EXTRACT:
════════
A guide was assigned to our (Barebari Community) group in the person of Mr. Yahaya Sama who led us to the community. The distance from Zangon tama to Barebari community is about three kilometers and it took us about forty five minutes to walk to the community. On our way to the community, we passed a smaller community called Ikari. Our first point of contact in Barebari community was the Mai’anguwa (ward head) Alhaji Aliyu Musa who gave us his support but advised that men should interview men while the women among us should interview women as we can see that the community is Muslim dominated.


The community members are predominantly farmers in the area of cropping, fishing and animal rearing. The population of the community can be estimated at over 1000 people. The major food crops produced by the community are maize, Beans, and soya beans. The major cash crop is rice while the animal they rear are Cow, Ram, Goat and Guinea Fowl. One of the men that had interaction with us in the community Mr. Abdullahi Sani who has a Rice Processing Mill in his compound informed us that during harvest season, they used to take over 2000 bags of rice to market every market day (twice a week) from the community.


One thing that struck our attention was the seeming comfort and prosperity we noticed among the people as we had entertained the thought that the community was occupied by impoverished people with malnourished children and women. To our greatest surprise, however, we met an economically empowered people who had no government support and unfortunately no conscious self effort to develop their community.


Another interesting aspect of the life of the people is the use of Animal Labour for farming. They have a unique way of fixing a plough in the middle of two cows which enable them weed, till and cultivate crops. This animal labour system serves the purpose of a tractor.  It was discovered that in the past, they practiced what is called “Gayya” which means ‘group labour’, involving group of people who collectively help each other in farming. We were informed that when the use of animal labour was discovered for farming, “gayya” shifted to other areas like road repair. We had gathered that every adult from 18 years owns two cows and a plough.


Apart from cultivating crops, the community members engage in fishing especially during rainy season as it constitutes their major source of income at that period. One of the villagers, Malam Mai’anguwa Kambaya told us that some fish dealers do come from town to buy their fish products. Their major source of water supply is from Well.
════════
RAW DATA:
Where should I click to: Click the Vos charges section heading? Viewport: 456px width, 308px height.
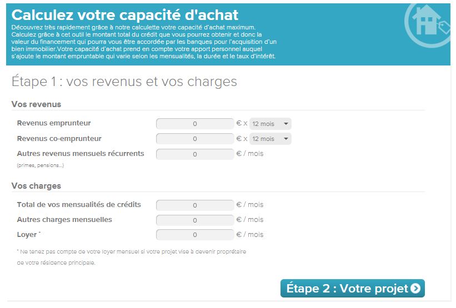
════════
TASK GOAL: From the account of the Barebari community, extract the passage from "One thing that" to "develop their community." word for word.

ANSWER TO THE PROBLEM:
One thing that struck our attention was the seeming comfort and prosperity we noticed among the people as we had entertained the thought that the community was occupied by impoverished people with malnourished children and women. To our greatest surprise, however, we met an economically empowered people who had no government support and unfortunately no conscious self effort to develop their community.